> _SOURCE_:
+---+

On that CMOS chip was your Basic Input/Output System (BIOS), a tiny operating system which checks to make sure your computer has all the necessary parts. All modern BIOSes also let you set various configuration settings, like what device you want to boot your computer from and which hardware options you want to enable or disable.
When the BIOS finishes its checks, it needs a way to start your operating system (usually Windows). That’s where the boot sector comes in.
Sector 0: Hard Drive Boot Sector
Computer programmers like to start counting from zero, so the first sector of any device is sector zero. On bootable devices, this sector is also the boot sector.
It doesn’t matter whether the device is a magnetic hard disk drive (HDD), a solid state drive (SSD), a USB drive or stick, a CD or DVD, or even an old floppy disk. If the device is marked bootable, the boot sector is the first sector. It is not always a hard drive boot sector.
Your BIOS uses the rules you set to choose a bootable device (usually your primary disk drive) and reads the first sector into your computer’s memory. Then it uses a computer processor command to replace itself with the boot sector stored in memory.
Valid boot sectors are written in assembly language, which is the computer language your computer understands natively. Assembly language for 32-bit Intel processors is pretty easy to understand (if you know programming), so it’s not too difficult to actually figure out what your boot sector does.
One reason it’s so easy is because the boot sector is so small. On traditional computer drives, it’s only 512 bytes—that’s the equivalent of less than 100 typical English words (with spaces between them), or about the twice the size of this entire paragraph.
Although computer programmers are wizards, writing a tiny program to start something as complicated as Windows is really hard, so most boot sectors simply repeat the trick the BIOS performed: they read another part of your hard drive into memory and then replace themselves with that bit of memory.

+---+

> _SUPPLIED INFORMATION_:
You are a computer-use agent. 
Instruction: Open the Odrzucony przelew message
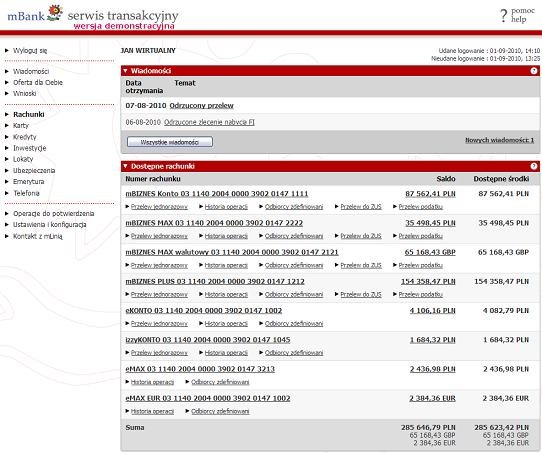pyautogui.click(x=202, y=105)
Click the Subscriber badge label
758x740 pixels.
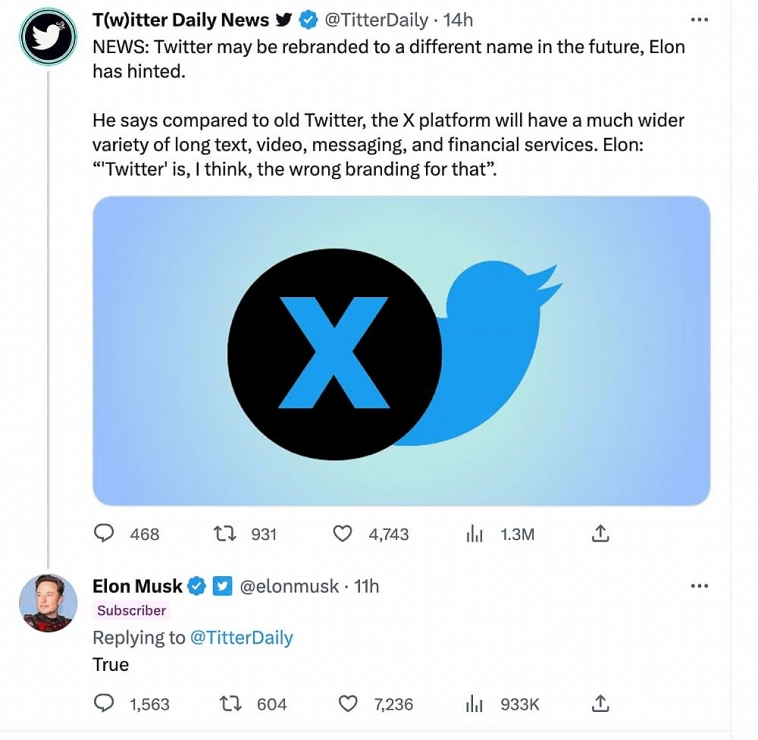tap(131, 610)
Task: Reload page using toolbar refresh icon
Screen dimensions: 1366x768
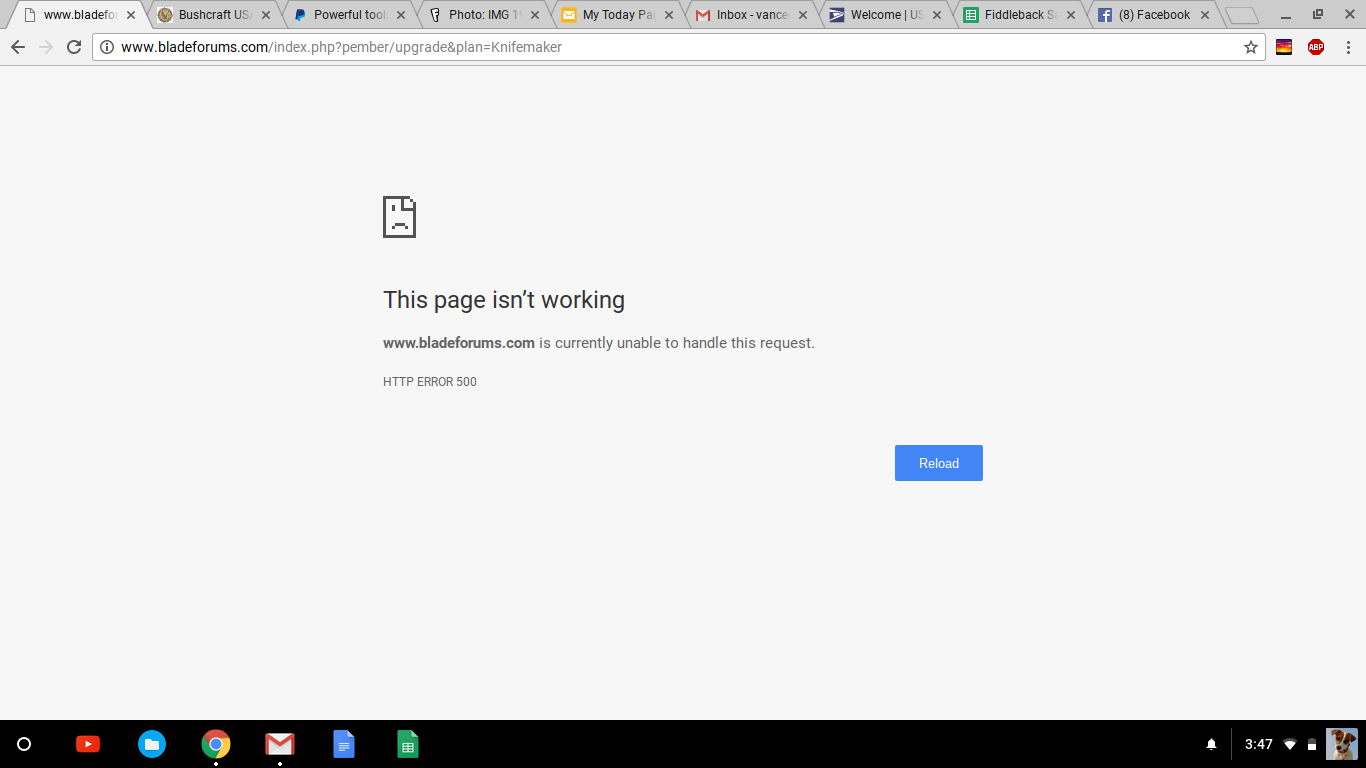Action: [74, 47]
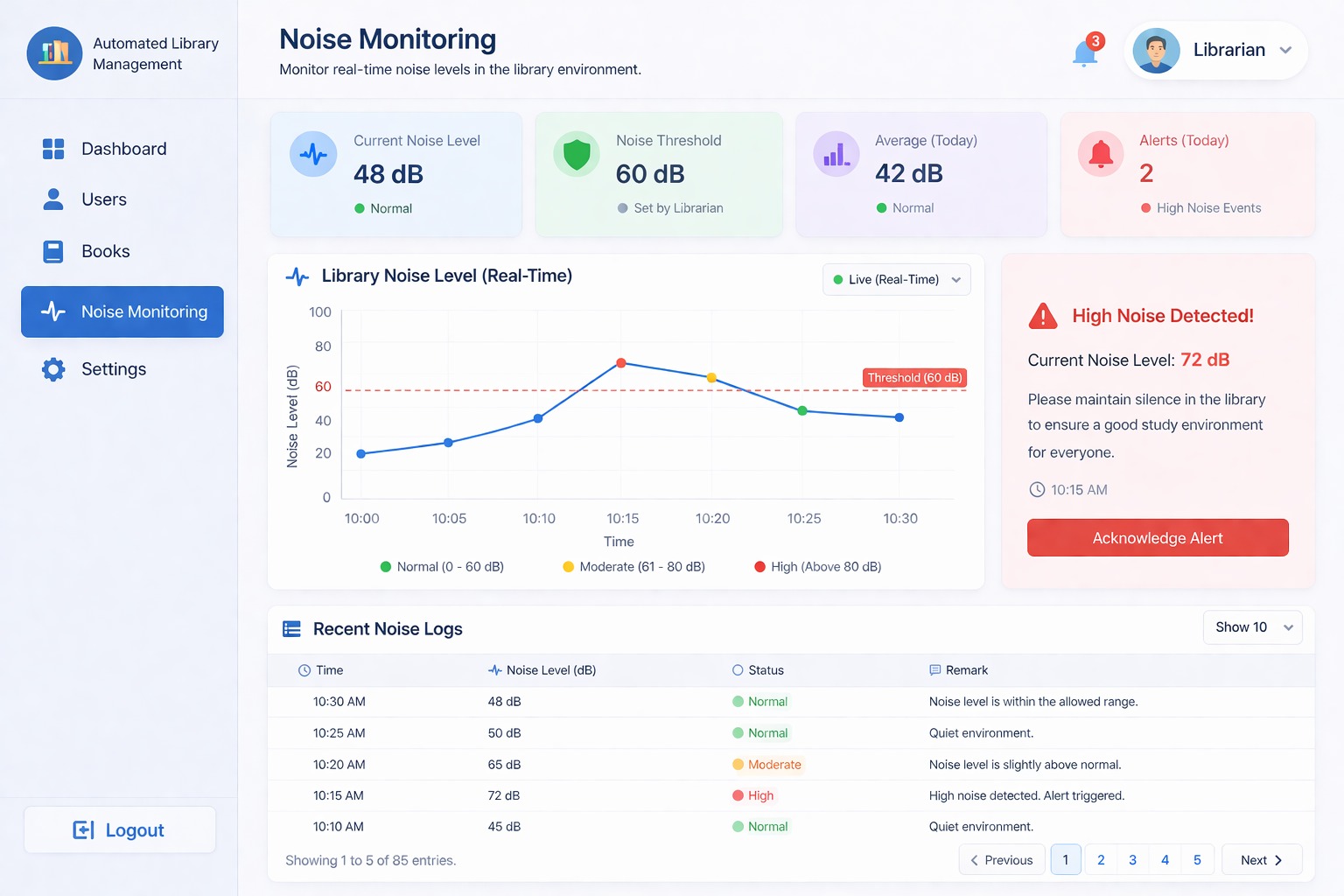Click the Librarian profile avatar
Viewport: 1344px width, 896px height.
(1156, 51)
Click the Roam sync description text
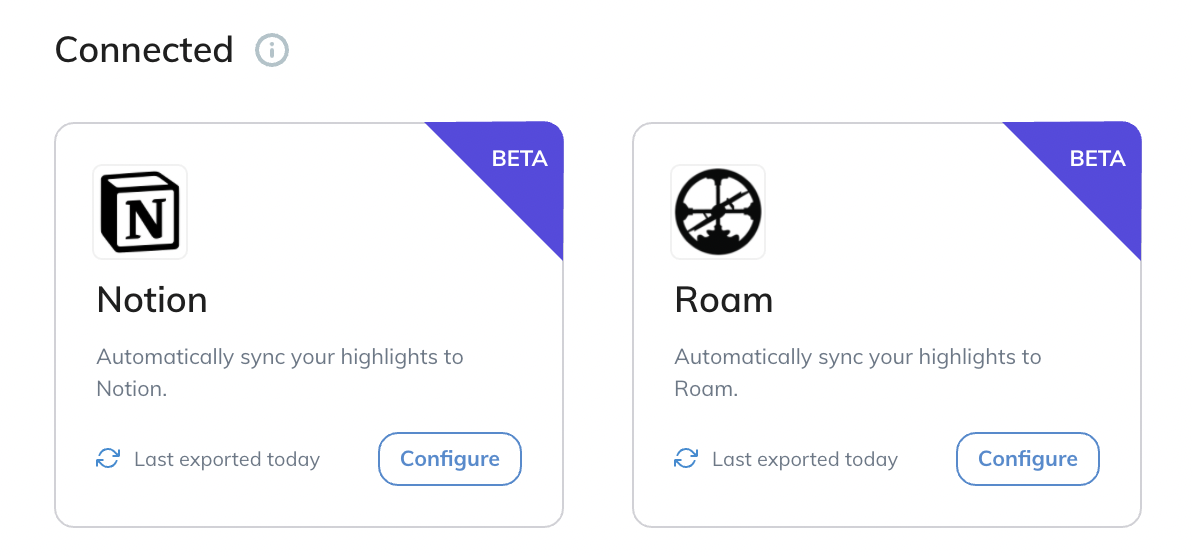This screenshot has height=556, width=1192. [x=858, y=373]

+---+

> _WORK INSTRUCTIONS_:
• 1. According to the boot sector text, how big is the boot sector on traditional computer drives?
• 2. Continue the text about boot sectors, starting right after its last sentence.

> _ANSWERS PROVIDED_:
• 1. 512 bytes.

• 2.
The second program they load is called your bootloader. In Windows, it’s the screen which lets you choose to start Windows normally after a crash or to start in Safe Mode. In Linux, it’s the screen which lets you choose which Linux kernel to use.
After you make your choice (or have it chosen for you automatically), the bootloader then replaces itself in memory with your operating system kernel. If something goes wrong with the loading process there are ways to fix the boot sector.
I mentioned Windows and Linux, but what about Mac OSX? Mac OSX started out on the PowerPC platform which, despite its name, was very different from Intel-style PCs. Mac PowerPCs didn’t use boot sectors, they used something called OpenFirmware. When Apple switched Macs to Intel hardware, they used a BIOS replacement called Unified Extensible Firmware Interface (UEFI) which doesn’t use boot sectors.
Newer Windows computers are now usually preinstalled with UEFI too, although both Windows 8 and all popular versions of Linux still support a hard drive boot sector and probably will continue to do so for at least another five years.